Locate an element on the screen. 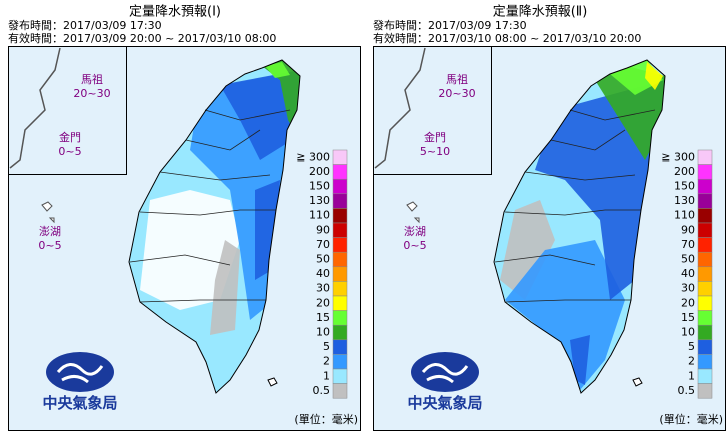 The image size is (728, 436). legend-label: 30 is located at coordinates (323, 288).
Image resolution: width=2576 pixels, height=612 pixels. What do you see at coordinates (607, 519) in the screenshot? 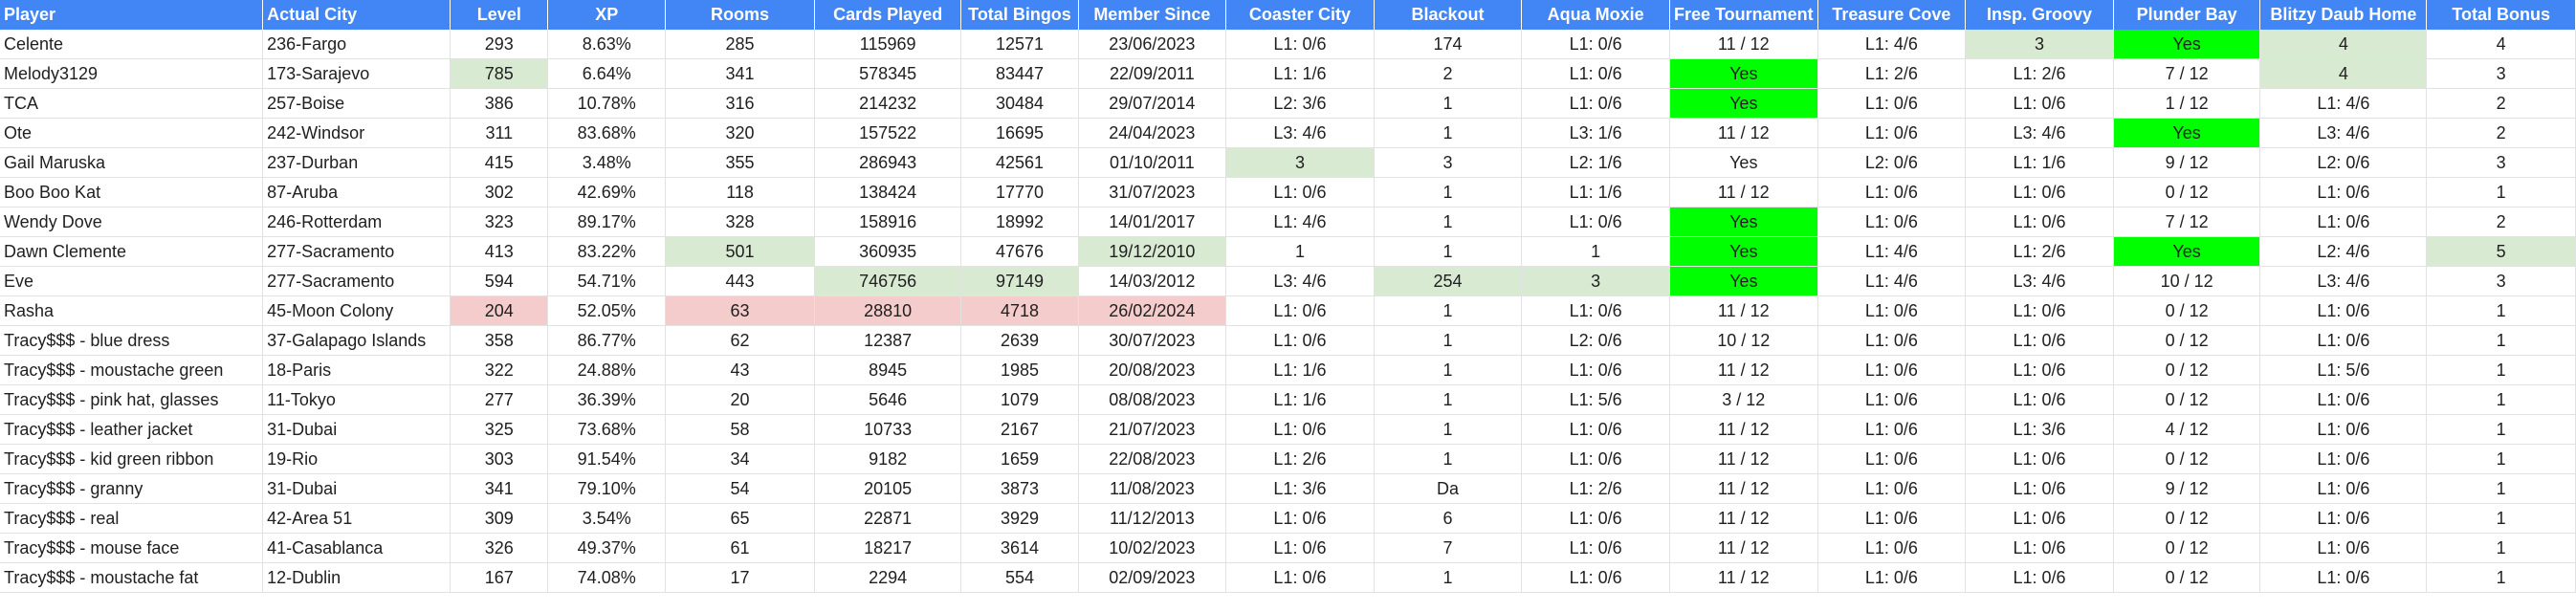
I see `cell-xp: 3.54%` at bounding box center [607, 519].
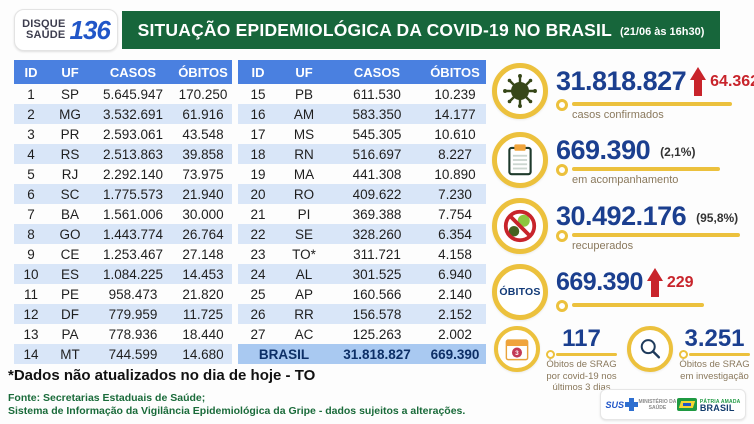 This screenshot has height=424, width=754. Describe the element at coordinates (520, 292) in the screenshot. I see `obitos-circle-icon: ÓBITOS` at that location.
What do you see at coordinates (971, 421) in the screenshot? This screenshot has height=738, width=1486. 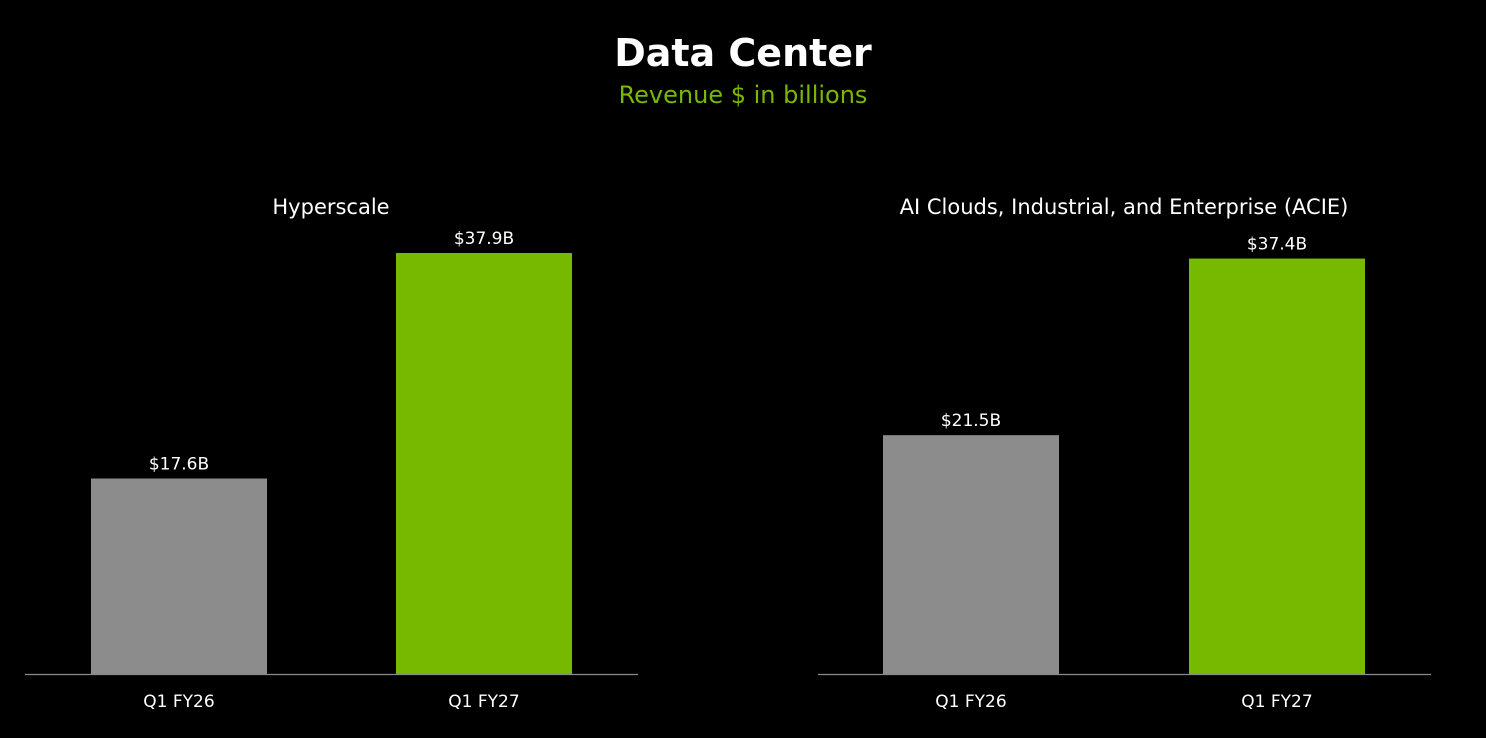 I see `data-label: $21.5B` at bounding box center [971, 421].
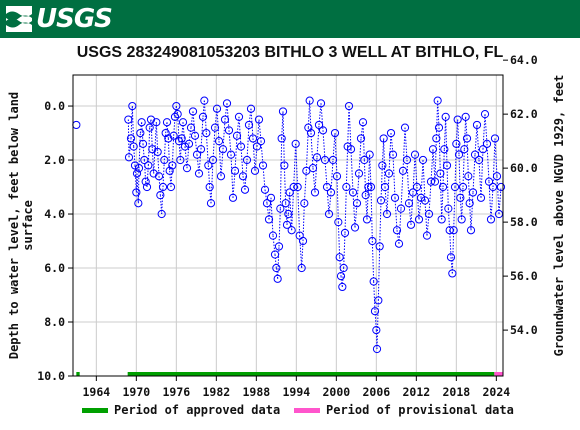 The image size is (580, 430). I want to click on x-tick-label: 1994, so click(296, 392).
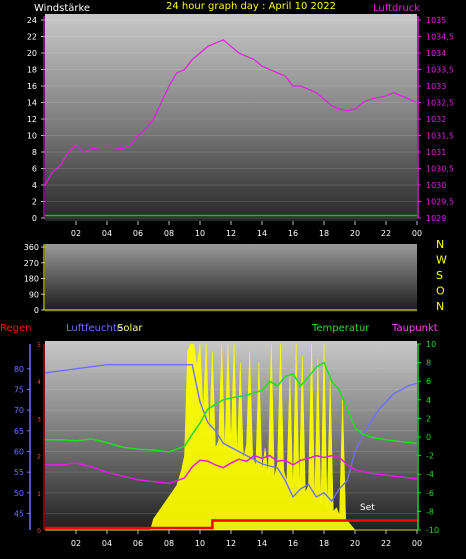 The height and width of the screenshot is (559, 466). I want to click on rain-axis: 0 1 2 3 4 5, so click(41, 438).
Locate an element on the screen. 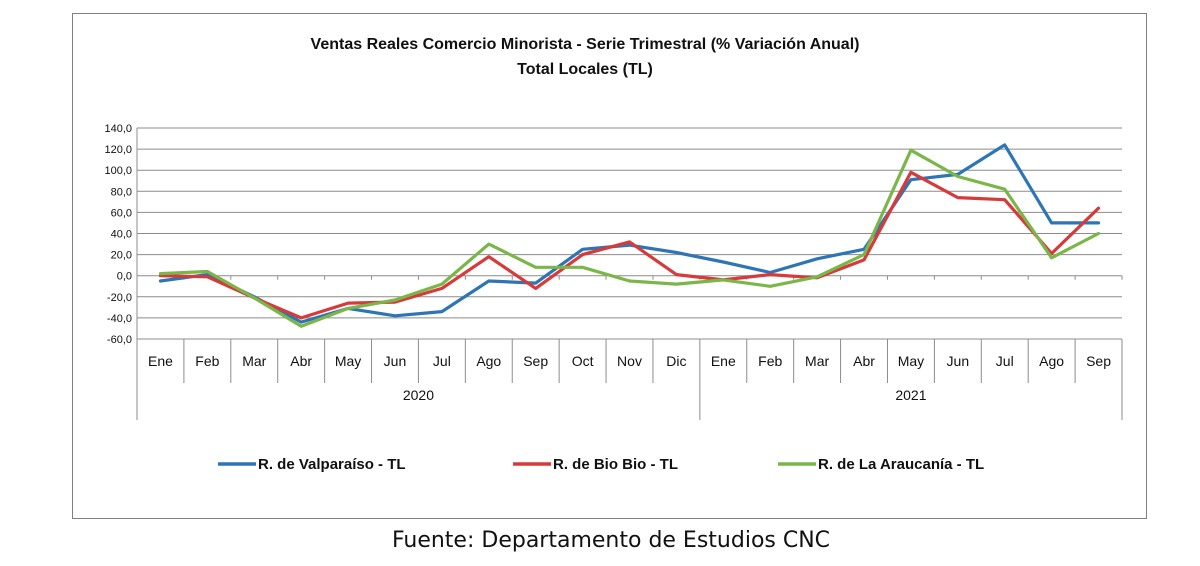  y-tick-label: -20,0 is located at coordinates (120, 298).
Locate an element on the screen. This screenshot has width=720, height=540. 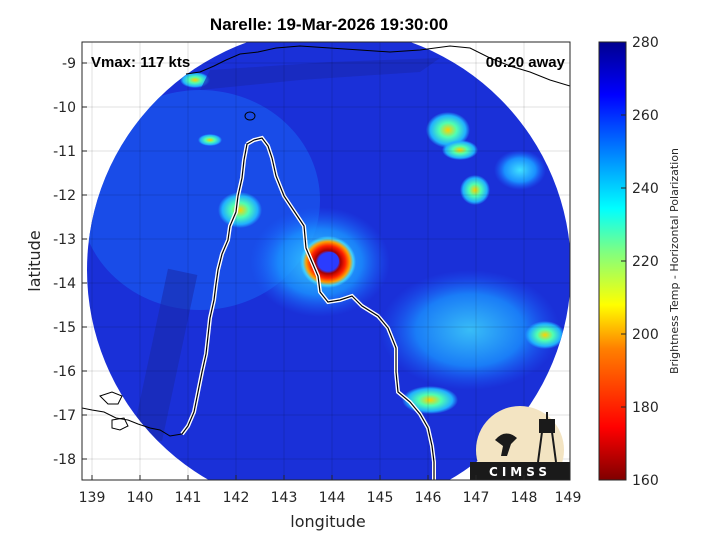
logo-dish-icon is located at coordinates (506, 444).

.....

> [About this task]: Present the stretch of the records from the line containing "Locate an element on the screen. This" through the end of the records as a Markdown table with the columns Row and Line, omitting blank lines. Leave the pictures out of the table.

> [Written answer]:
| Row | Line |
|---|---|
| 1 | Locate an element on the screen. This screenshot has width=720, height=540.  |
| 2 | logo-dish-icon is located at coordinates (506, 444). |